Freud set us on the right track with his engineering of the Superself, a higher mediating construct of the ego verses Id conflict based mind. This system has its limitations, due to the fact that it still rests in the manifestations of the Ego driven by the primitive instinctual desires of the Id in a systematical, if this than that theorems of delineated thought.
The problems with a person who has been stricken with PTSD, their minds have become deeply entrenched and compartmentalized. Wherein the psychic energy becomes channeled through the rails of the heavily imprinted synapses feeding the body with responsive synergy for explosive reactions needed for survival. These encoded processes have subsumed the rationale of analytical considerations to forge a frontier of force.

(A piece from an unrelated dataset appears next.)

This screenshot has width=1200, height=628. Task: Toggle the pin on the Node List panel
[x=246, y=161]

To disallow the primitive mind to reign supreme one needs to form a more than Freudian superself to a Maslowian self-actualization, akin to the Buddhist transcendence of self.

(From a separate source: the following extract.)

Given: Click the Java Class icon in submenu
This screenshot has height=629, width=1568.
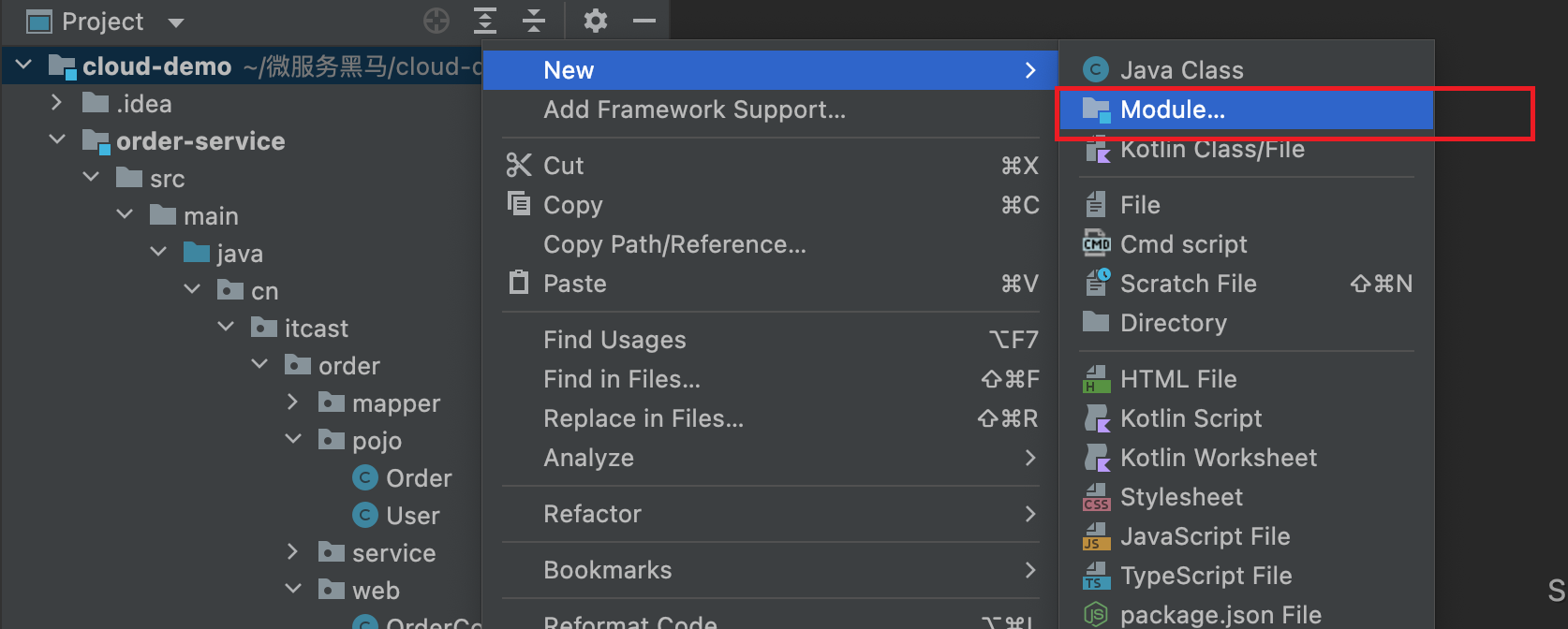Looking at the screenshot, I should point(1095,70).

In my post on Dissociative Spectrum, I spoke of a feeling that "...I was more alive than I had ever been, except that there was no conscious processing of information and a total lack of emotion, absolute detachment. Time had suspended itself for me, I was eternal, I had accessed a part of me that was omnipresent."
This feeling of becoming one with the universe I have only been able to achieve briefly and never as completely as I did for 100 hours of the ground war in the first Gulf War.
I think it's possible to access this larger self (the strength of it, not the dissociated aspect of it) whenever we wish to. If the commitment is made, I believe this self can be called up.
ReplyDeleteIf we have the strength within us to survive and transcend trauma in the moment, then we must be able to honor and use that strength other times, for other survival issues. Like, say, overcoming PTSD.